▶ **Activity**:
Go through the records underneath and write each one out again exactly.

--- Given information Enclosed Below ---

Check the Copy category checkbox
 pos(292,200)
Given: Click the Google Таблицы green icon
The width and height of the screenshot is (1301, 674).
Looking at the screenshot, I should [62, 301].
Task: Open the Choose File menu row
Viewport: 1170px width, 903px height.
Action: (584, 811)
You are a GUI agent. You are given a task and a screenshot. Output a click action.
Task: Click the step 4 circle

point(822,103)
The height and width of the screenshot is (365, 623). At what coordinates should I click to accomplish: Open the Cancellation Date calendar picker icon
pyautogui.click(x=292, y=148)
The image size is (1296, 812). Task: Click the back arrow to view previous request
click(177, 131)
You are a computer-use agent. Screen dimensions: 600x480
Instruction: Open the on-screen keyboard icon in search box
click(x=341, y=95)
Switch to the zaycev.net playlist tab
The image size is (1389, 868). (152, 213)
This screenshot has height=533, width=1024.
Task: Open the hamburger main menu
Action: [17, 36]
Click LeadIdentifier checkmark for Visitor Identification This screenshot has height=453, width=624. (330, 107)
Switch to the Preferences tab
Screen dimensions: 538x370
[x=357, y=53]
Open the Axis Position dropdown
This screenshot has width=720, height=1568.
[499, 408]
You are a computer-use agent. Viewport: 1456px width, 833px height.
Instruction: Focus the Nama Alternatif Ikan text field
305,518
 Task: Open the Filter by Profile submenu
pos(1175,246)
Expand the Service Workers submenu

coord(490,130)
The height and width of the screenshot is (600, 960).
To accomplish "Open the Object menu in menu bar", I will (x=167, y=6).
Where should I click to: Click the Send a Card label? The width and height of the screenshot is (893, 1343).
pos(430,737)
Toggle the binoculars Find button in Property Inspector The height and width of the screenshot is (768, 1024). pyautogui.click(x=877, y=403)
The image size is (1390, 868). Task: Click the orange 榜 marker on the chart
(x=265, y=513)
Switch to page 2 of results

--- End of Enclosed Given information ---

▶ **Reply to the task**:
Check the Copy category checkbox
 pos(292,200)
Given: Click the Google Таблицы green icon
The width and height of the screenshot is (1301, 674).
Looking at the screenshot, I should [62, 301].
Task: Open the Choose File menu row
Viewport: 1170px width, 903px height.
Action: (584, 811)
You are a GUI agent. You are given a task and a screenshot. Output a click action.
Task: Click the step 4 circle

point(822,103)
The height and width of the screenshot is (365, 623). At what coordinates should I click to accomplish: Open the Cancellation Date calendar picker icon
pyautogui.click(x=292, y=148)
The image size is (1296, 812). Task: Click the back arrow to view previous request
click(177, 131)
You are a computer-use agent. Screen dimensions: 600x480
Instruction: Open the on-screen keyboard icon in search box
click(x=341, y=95)
Switch to the zaycev.net playlist tab
The image size is (1389, 868). (152, 213)
This screenshot has height=533, width=1024.
Task: Open the hamburger main menu
Action: [17, 36]
Click LeadIdentifier checkmark for Visitor Identification This screenshot has height=453, width=624. (330, 107)
Switch to the Preferences tab
Screen dimensions: 538x370
[x=357, y=53]
Open the Axis Position dropdown
This screenshot has width=720, height=1568.
[499, 408]
You are a computer-use agent. Viewport: 1456px width, 833px height.
Instruction: Focus the Nama Alternatif Ikan text field
305,518
 Task: Open the Filter by Profile submenu
pos(1175,246)
Expand the Service Workers submenu

coord(490,130)
The height and width of the screenshot is (600, 960).
To accomplish "Open the Object menu in menu bar", I will (x=167, y=6).
Where should I click to: Click the Send a Card label? The width and height of the screenshot is (893, 1343).
pos(430,737)
Toggle the binoculars Find button in Property Inspector The height and width of the screenshot is (768, 1024). pyautogui.click(x=877, y=403)
The image size is (1390, 868). Task: Click the orange 榜 marker on the chart
(x=265, y=513)
Switch to page 2 of results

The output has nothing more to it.